• _Problem requirements_:
In the part of the items that opens with the line containing "Open Fields configuration on the a5 card" and runs through the end of the items, can you replace "Viewport" with "Window" and give those lines again with nothing else changed?

[Rows of pointing data]
..............................
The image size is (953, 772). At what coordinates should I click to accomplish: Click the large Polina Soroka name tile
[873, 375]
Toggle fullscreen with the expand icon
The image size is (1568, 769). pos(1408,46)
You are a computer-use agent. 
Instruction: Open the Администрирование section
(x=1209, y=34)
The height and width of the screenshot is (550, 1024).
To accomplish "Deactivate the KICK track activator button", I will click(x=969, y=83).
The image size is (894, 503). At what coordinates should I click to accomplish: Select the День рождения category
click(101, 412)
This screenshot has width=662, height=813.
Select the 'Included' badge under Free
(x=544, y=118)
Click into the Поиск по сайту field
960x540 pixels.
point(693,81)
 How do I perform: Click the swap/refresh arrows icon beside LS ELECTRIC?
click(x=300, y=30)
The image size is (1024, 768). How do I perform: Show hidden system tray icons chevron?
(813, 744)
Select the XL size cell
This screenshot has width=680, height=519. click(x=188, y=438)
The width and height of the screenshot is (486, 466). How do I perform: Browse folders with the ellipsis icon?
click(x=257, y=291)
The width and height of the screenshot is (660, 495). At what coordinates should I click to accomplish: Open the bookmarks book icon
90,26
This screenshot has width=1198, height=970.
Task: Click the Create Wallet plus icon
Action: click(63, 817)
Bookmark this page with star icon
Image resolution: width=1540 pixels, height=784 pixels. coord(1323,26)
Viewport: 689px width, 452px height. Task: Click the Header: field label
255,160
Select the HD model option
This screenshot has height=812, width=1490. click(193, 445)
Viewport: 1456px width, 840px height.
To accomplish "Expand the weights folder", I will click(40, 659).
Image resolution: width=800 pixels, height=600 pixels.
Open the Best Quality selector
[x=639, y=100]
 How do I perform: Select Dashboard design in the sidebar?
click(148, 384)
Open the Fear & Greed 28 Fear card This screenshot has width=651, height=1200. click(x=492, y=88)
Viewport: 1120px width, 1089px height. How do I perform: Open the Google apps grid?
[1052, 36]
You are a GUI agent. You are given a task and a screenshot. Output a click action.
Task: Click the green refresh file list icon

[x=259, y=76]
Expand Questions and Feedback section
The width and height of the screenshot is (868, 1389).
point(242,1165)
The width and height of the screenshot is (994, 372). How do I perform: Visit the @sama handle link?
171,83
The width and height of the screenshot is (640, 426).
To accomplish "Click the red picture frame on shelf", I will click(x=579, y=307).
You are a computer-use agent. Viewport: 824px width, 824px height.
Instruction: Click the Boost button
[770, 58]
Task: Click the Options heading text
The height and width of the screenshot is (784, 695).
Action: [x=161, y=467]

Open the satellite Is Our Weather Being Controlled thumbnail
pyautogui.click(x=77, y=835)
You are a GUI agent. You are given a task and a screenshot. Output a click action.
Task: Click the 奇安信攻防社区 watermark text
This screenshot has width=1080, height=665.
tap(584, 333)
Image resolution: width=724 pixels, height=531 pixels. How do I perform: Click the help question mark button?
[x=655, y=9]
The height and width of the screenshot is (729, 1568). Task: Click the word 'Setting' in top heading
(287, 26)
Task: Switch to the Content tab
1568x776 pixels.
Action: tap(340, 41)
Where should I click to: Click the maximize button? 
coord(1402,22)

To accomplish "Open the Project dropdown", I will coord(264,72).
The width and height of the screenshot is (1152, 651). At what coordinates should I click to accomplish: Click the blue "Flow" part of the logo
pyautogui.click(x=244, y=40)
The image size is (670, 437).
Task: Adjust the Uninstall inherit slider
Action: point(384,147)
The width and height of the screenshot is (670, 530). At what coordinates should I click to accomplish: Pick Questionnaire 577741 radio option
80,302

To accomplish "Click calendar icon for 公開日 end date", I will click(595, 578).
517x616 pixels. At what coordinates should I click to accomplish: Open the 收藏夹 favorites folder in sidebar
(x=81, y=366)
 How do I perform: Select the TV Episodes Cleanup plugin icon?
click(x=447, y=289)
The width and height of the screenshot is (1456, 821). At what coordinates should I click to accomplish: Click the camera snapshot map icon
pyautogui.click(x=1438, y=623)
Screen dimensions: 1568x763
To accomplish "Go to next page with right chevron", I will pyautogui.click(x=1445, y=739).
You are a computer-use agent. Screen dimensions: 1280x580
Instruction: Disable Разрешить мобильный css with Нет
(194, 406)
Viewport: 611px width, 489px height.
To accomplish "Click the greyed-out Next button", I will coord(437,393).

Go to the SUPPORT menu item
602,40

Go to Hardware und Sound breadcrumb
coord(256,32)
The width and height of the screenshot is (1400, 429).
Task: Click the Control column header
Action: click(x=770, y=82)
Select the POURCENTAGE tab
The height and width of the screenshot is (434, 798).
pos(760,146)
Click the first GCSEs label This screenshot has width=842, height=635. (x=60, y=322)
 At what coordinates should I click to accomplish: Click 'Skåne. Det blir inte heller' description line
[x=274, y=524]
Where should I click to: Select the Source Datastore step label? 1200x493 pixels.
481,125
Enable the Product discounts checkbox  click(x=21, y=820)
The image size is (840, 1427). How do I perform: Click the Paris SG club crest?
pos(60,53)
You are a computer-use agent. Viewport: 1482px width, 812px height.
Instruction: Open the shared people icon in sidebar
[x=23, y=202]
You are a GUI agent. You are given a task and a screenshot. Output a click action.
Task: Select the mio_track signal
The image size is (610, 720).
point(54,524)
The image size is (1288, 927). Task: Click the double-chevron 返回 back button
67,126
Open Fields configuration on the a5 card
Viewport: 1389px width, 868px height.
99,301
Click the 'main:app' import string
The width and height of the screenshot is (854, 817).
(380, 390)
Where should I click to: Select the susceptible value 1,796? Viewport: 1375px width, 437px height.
..............................
• _Expected answer_:
Open Fields configuration on the a5 card
Window: 1389px width, 868px height.
99,301
Click the 'main:app' import string
The width and height of the screenshot is (854, 817).
(380, 390)
Where should I click to: Select the susceptible value 1,796? Window: 1375px width, 437px height.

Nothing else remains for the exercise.